I have also heard that people feel it is prescribed by the Bible. I don't want to get too into the religion thing, this is just what I hear. My views on circ have nothing to do with religion.


----------



## Frankly Speaking (May 24, 2002)

Quote:


Originally Posted by *nancymom*
and my son is also the only circumcised boy in the church nursery.

Just curious Nancy, but if one or both of your twins is/are boy(s), are you going to circumcise again?

Frank


----------



## mama_at_home (Apr 27, 2004)

Yeah, circumcision is big amoung American Christian cultures but I am not sure why. What I hear alot (including from my dh) is that Jesus was circumcised, the Israelites were circumcised, etc. so it cannot be that bad. My experience has been that they circ because of tradition and misinformation, and the fact that it was done in the Bible only gives them more confidence in that practice, kwim? But it isn't for religious reasons they do it. My husband and I are missionaries here in Mexico and even within the Christian Church, circumcision is very rare. The more I travel and the more I read, the more I believe that circing is just an American tradition. Most people don't know why it got started and they don't care, it is just a part of the culture.

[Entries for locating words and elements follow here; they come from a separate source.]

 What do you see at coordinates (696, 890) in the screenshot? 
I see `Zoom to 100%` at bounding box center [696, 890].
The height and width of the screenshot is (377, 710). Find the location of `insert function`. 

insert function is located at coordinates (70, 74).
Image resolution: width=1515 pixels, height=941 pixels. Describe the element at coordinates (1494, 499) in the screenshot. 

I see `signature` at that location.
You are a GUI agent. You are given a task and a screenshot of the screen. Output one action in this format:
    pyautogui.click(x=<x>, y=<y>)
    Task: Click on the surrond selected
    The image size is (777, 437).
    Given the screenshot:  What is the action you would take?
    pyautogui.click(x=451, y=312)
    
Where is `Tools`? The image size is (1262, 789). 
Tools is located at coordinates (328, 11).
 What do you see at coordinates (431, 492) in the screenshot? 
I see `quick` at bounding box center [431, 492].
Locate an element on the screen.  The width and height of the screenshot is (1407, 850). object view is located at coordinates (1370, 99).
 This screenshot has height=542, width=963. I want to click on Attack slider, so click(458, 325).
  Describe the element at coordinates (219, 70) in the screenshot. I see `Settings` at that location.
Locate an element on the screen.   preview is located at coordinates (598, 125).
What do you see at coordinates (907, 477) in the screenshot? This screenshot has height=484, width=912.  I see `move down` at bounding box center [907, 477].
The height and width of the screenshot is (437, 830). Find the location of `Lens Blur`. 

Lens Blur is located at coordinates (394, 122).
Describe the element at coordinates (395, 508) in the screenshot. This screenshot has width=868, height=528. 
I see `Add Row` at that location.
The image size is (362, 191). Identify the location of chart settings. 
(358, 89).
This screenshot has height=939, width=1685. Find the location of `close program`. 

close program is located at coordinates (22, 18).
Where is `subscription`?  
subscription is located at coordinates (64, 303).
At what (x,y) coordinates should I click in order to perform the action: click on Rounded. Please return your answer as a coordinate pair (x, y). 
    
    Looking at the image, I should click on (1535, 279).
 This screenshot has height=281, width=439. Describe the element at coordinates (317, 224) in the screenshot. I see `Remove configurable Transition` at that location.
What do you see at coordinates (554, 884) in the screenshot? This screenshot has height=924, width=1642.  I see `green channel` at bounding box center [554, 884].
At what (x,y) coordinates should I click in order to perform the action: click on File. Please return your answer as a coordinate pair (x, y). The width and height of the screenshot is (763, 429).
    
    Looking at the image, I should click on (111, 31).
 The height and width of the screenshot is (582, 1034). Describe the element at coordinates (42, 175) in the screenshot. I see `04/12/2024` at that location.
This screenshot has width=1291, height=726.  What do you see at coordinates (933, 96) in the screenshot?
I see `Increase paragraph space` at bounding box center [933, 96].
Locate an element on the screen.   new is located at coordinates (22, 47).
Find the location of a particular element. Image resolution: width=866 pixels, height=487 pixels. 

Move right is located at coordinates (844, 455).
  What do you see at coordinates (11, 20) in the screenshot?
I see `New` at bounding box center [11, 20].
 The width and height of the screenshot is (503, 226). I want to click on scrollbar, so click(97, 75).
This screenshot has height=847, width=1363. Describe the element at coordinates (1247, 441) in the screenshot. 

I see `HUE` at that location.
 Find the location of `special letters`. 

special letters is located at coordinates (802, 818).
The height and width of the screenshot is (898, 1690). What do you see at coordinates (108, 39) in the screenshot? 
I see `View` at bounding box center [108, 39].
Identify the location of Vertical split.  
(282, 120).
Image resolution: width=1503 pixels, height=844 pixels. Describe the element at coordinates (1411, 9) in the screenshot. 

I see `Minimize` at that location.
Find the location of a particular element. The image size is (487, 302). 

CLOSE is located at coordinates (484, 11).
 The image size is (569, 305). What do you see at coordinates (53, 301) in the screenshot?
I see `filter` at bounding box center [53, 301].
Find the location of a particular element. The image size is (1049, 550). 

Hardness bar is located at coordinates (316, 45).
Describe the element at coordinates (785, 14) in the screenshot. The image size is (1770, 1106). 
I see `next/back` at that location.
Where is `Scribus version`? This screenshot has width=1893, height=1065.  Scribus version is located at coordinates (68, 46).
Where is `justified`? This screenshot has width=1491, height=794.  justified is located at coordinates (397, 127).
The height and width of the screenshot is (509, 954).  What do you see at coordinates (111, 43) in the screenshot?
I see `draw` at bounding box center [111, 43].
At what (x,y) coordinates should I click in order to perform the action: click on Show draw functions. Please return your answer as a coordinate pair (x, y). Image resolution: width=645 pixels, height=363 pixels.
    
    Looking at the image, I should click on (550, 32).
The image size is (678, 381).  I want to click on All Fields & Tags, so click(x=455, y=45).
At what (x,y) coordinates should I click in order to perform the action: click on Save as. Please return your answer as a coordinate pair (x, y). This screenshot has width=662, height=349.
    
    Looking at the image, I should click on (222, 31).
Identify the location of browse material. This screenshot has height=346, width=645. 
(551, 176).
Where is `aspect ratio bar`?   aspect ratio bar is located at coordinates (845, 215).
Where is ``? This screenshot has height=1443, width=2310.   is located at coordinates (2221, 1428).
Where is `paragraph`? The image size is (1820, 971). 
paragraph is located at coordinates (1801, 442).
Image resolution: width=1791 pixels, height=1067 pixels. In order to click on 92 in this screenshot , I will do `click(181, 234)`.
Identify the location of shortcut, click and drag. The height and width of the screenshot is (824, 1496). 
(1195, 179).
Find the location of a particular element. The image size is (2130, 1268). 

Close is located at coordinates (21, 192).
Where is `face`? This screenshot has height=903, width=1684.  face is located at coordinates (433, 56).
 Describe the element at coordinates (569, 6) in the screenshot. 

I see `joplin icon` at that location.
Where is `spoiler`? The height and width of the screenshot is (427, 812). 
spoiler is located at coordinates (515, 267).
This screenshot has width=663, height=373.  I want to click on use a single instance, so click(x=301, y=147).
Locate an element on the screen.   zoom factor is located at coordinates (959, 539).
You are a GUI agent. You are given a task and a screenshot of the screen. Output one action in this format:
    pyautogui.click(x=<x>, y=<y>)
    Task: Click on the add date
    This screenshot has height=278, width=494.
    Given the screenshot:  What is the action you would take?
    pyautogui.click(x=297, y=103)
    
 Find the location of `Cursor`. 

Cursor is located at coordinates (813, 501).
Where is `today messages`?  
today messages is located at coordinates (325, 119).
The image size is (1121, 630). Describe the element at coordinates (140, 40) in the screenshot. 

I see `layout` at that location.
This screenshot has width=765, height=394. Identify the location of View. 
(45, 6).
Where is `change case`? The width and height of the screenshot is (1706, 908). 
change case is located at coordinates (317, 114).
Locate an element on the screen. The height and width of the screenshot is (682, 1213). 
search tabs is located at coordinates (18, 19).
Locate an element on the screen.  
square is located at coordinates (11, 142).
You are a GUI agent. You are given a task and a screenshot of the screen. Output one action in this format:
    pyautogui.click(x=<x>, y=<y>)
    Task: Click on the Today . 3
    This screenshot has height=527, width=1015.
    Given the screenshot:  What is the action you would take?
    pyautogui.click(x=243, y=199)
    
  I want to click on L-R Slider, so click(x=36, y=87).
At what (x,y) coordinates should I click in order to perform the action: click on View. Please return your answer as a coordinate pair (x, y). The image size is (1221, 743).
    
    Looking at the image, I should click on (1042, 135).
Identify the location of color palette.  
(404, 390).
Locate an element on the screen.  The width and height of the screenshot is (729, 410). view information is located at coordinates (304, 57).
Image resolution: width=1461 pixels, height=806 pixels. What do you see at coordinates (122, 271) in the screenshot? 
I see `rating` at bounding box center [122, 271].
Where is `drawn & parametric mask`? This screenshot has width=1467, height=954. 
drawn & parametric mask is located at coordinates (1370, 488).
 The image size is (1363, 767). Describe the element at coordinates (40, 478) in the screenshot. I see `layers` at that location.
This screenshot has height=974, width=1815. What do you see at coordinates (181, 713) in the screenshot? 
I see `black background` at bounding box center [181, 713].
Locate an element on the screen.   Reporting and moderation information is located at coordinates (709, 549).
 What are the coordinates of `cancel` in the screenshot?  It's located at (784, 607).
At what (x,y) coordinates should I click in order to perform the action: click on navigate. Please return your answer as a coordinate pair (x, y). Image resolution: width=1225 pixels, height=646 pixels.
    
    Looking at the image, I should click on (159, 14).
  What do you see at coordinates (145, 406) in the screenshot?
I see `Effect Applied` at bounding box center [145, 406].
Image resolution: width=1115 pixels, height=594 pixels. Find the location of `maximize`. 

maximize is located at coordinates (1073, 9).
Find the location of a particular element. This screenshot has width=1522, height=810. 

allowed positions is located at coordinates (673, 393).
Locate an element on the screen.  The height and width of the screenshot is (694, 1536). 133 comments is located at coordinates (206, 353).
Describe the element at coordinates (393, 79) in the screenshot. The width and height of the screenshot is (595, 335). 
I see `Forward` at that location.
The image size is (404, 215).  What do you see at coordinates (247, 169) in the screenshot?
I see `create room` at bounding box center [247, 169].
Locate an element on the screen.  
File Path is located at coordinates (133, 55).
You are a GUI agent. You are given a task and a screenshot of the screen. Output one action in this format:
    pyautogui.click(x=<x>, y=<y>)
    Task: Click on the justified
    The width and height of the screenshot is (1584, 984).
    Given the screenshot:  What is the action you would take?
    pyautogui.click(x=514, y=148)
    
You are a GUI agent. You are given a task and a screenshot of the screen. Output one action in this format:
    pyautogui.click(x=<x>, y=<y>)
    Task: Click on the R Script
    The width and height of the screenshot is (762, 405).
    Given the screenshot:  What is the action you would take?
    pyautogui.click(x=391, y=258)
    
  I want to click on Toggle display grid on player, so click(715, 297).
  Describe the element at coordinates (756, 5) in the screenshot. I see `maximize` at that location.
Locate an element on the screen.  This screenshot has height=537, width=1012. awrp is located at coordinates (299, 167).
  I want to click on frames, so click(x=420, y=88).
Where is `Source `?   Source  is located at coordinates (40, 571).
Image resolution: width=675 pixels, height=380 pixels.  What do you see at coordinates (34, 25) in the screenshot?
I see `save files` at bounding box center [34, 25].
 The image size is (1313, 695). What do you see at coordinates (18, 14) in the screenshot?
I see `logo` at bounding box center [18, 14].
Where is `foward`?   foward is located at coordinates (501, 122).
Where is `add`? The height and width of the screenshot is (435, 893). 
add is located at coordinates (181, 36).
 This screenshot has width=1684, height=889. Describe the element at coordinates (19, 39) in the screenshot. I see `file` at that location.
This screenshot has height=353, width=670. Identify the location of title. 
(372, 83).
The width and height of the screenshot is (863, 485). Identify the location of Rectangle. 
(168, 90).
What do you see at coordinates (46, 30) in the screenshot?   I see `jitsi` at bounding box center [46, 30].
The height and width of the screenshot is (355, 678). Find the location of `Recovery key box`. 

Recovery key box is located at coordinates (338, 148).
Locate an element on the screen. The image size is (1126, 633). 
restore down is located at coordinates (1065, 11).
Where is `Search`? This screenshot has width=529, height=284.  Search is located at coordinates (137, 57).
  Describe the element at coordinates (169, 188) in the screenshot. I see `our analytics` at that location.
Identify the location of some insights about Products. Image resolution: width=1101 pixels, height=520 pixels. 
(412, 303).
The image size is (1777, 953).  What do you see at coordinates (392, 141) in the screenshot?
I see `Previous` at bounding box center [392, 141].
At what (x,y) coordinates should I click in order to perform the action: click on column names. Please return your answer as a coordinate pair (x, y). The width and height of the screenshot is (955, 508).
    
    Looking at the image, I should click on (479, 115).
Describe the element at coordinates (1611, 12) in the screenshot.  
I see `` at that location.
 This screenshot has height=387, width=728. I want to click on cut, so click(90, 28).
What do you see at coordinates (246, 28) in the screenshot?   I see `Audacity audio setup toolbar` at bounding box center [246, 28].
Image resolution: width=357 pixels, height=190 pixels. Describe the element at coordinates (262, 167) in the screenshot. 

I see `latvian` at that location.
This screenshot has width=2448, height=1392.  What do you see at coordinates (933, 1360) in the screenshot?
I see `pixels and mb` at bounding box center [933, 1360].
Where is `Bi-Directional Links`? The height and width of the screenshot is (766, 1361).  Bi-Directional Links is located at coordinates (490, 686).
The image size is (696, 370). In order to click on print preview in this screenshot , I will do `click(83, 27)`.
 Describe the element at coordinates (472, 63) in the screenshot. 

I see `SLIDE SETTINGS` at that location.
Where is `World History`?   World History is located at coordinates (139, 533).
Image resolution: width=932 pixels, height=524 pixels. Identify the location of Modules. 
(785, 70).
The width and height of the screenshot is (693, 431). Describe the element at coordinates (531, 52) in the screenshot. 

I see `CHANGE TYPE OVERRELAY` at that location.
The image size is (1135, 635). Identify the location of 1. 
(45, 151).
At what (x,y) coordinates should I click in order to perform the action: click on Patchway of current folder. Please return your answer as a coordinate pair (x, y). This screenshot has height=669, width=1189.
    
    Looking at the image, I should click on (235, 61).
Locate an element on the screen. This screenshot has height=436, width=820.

Anyway, I forgot to mention in my orginal post that I am of course very anti-circ and did not even want my son circ'd. My story is posted in the "if you regret circing" thread. Just wanted to clear that up!


----------



## mama_at_home (Apr 27, 2004)

Frank,
Oops, I think I was posting at the same time you were, so I missed yours. No, we are defenitely not circumcising any future sons. For a long time everytime I would change Gabe's diaper around anyone, it would almost bring me to tears because I was so embarrassed and regretful of what we had done to him. I hear Americans say they circ because they don't want their son to look different from everyone else. Well we have the opposite problem-my son is different from everyone because we did circ! I have my story posted in the "if you regret circing" thread. I didn't want my son to be circ'd but it was causing so much strain and stress on our marriage that I eventually gave in to my husband. It is something I will always regret, but at the time I thought it was the right thing to do. The good news is, my dh has come around and is very supportive of leaving our boys intact. He is not an "intactivist" or anything now, but he does realize circing is a very unnecessary practice. I only wish I could have convinced him sooner, but at least our future boys will be intact.


----------



## Frankly Speaking (May 24, 2002)

Nancy:

I'm sorry to hear that you have regrets but extremely happy to hear that you will not circumcise again!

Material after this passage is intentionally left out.